At a recent district event organized by Rep. Alma Adams, D-N.C., Mecklenburg County Commissioner Mark Jerrell called the proposal for universal pre-K and funds to clean up the local environment and diversify the economy “transformational” in addressing racial inequalities in the area.
“We believe that the country that invests today in our families, particularly working families, will pay dividends into the future, so we are very excited,” Jerrell said.
An analysis by the Center for Budget and Policy Priorities estimated that the bill’s proposed expansion of the child tax credit, and making it fully refundable permanently, could reduce child poverty by 40 percent.
Maye noted the expansion of the Pell grant and extension of universal prekindergarten could have a similar effect for child care and education.
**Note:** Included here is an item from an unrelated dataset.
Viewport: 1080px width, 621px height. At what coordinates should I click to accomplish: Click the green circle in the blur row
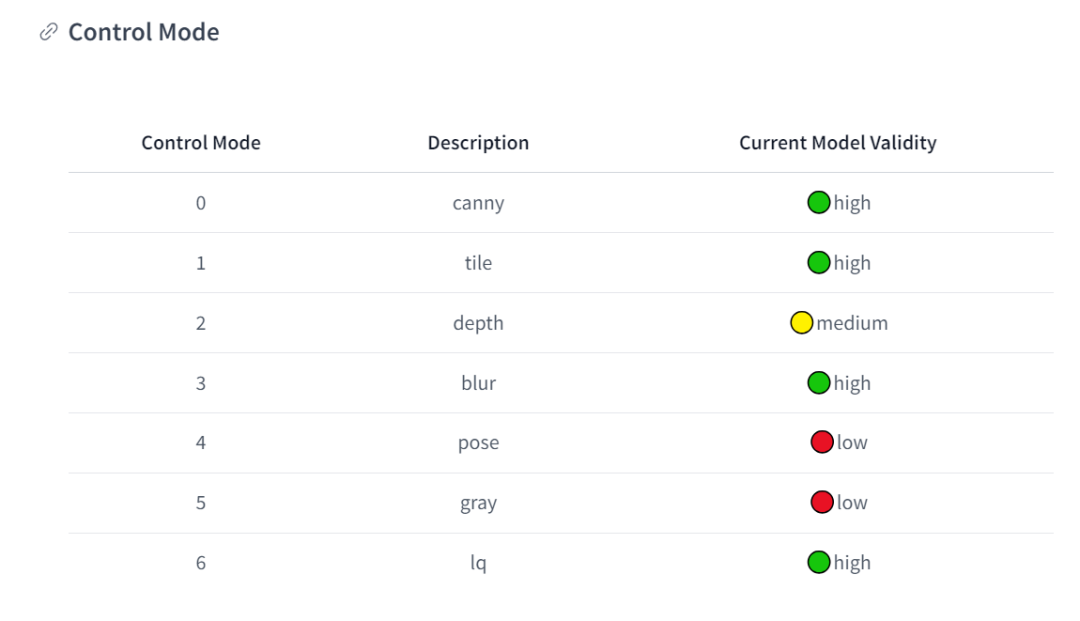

He pointed to a Department of Education report showing that 75 percent of students at historically Black colleges and universities relied on Pell grants to pay for tuition, compared with less than 40 percent at other institutions.
The reconciliation bill also would change federal contracting law by establishing a $1 billion startup program for small businesses, geared toward giving minority-owned businesses more access to federal contracting, said the U.S. Hispanic Chamber of Commerce.
The National League of Cities joined the Hispanic Chamber in calling for passage of the package, saying in a statement that “our communities, especially those that have been historically mistreated, don’t have time to wait.”
Those provisions hang by a thread as Democrats, who hold slim margins in both chambers, risk defections that could doom passage of the package.
At a Hispanic Federation event last week, Senate Majority Leader Charles E. Schumer, D-N.Y., emphasized the help the economic package would provide for Hispanic and Latino families, particularly with child care and through the child tax credit expansion and universal pre-K.
“It is a top priority for me for all the good it will do for Latino Americans and all Americans, and it will be the best thing for New York in a long, long time,” Schumer said.
However, progressives in the party have agitated for the package to do more to address those problems — six of them nearly prevented the Nov. 5 passage of the infrastructure bill. They had wanted to pass that bill in tandem with the “Build Back Better” reconciliation plan.
All six Democrats who voted against the package represent some of the most diverse districts in the country. For example, the district of Rep. Alexandria Ocasio-Cortez, D-N.Y., which includes parts of the Bronx and Queens, is 46 percent Hispanic, 22 percent non-Hispanic white and 19 percent Asian, according to 2020 census results.
Ocasio-Cortez took to Twitter last week to defend her "no" vote on infrastructure and explain why she linked it to the $1.75 trillion social spending bill.
“The cost to replace every lead pipe in the United States is $45-60 billion,” she noted, saying the infrastructure bill “only gives $15b.”
“Without BBB, many communities historically denied clean water will continue to be denied. Build Back Better has lead $ for disadvantaged communities. We must keep pushing for BBB,” she said, later adding, “BBB contains the majority of the presidents agenda. We must keep going and ensure the promises are delivered.”